Instead of being upset with her we were concerned for her mental health. We were upset that our daughter who had always done so well was struggling. We questioned what her home school was actually teaching. But we didn't blame her. OK, her dad may have a bit. But I knew she was trying hard, studying and doing all she could to do well. I saw the effort she was putting in and the worry she was having over it. So, trust me, your parents will be mad probably, but they will still love you. They will be upset in that they can't help you more than anything else. Parents worry about their kids having success, we want you to have a better life than we have, so any "anger" would be if you didn't give the effort, but otherwise it's more worry that your life will be hard and they only want it to be good.

3 moms found this helpful

D.B.

answers from Boston on

I'll just add to what's been written below: On line school didn't work for you, obviously. You only managed when your sister was there - so you weren't doing it on your own. It was, at some point, your obligation to inform your mother that you were struggling. But it also, in my view, was your mother's obligation to check in with you and with your teachers, and your teachers' obligation to send progress reports and suggestions for improvement. So no one was communicating with anyone else. There's fault on all sides. So you did not fail her. All aspects of this system failed.
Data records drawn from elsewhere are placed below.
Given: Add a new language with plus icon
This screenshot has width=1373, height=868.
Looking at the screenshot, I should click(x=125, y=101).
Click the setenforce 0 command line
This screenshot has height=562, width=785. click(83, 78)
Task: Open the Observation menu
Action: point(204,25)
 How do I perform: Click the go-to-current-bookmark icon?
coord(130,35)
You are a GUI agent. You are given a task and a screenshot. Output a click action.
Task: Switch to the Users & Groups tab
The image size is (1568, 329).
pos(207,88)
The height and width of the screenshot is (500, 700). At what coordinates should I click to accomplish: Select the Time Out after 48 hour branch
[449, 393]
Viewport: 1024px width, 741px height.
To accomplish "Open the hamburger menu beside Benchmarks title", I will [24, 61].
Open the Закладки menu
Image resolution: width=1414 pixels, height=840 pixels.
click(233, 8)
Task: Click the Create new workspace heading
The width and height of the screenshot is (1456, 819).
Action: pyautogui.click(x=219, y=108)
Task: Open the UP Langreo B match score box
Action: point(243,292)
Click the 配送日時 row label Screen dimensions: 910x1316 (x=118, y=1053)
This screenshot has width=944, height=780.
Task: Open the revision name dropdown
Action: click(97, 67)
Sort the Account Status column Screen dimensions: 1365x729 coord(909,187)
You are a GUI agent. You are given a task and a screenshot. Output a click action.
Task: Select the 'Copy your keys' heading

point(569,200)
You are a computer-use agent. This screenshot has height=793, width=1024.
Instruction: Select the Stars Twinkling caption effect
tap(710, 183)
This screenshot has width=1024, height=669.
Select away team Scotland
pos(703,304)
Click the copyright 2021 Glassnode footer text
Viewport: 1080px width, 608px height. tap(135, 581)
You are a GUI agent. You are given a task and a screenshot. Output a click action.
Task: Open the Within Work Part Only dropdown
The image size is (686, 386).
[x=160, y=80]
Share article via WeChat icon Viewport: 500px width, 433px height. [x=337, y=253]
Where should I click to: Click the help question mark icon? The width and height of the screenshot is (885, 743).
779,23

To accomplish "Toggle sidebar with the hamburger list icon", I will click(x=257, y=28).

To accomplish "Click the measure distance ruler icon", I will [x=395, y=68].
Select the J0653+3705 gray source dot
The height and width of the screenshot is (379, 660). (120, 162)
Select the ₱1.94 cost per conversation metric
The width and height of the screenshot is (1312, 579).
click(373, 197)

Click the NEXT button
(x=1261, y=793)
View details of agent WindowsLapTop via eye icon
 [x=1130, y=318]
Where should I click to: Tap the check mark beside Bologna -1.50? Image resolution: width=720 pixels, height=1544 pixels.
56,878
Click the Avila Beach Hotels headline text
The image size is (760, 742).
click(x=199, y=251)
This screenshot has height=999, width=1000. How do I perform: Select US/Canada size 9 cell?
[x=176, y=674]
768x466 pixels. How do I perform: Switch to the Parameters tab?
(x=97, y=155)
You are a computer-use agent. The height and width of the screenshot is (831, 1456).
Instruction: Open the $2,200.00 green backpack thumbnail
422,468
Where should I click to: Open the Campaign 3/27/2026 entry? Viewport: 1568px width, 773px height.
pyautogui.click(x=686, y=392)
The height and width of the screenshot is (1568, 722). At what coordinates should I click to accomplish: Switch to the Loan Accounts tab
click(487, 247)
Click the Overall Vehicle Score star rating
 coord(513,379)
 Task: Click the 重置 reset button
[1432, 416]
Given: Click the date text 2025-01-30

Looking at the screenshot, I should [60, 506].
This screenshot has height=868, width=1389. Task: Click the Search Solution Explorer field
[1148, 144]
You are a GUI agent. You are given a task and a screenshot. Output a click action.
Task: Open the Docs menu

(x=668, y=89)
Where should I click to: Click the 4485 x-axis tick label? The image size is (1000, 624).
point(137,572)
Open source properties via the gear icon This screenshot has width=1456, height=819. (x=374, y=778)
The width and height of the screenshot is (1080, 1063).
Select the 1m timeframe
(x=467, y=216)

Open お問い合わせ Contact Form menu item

So you sit down and tell her that you need her help. It's not the end of the world. You can make up the work or, better, find a better program that gives you more direct interaction with your teachers.

Moreover, you and your mother need to look at the reasons for the move and the tremendous adjustment that was for you. It sounds like you flourished in a more involved learning community with friends, activities and teachers vs. a virtual relationship with only a computer. That's a lesson learned - you need the community around you.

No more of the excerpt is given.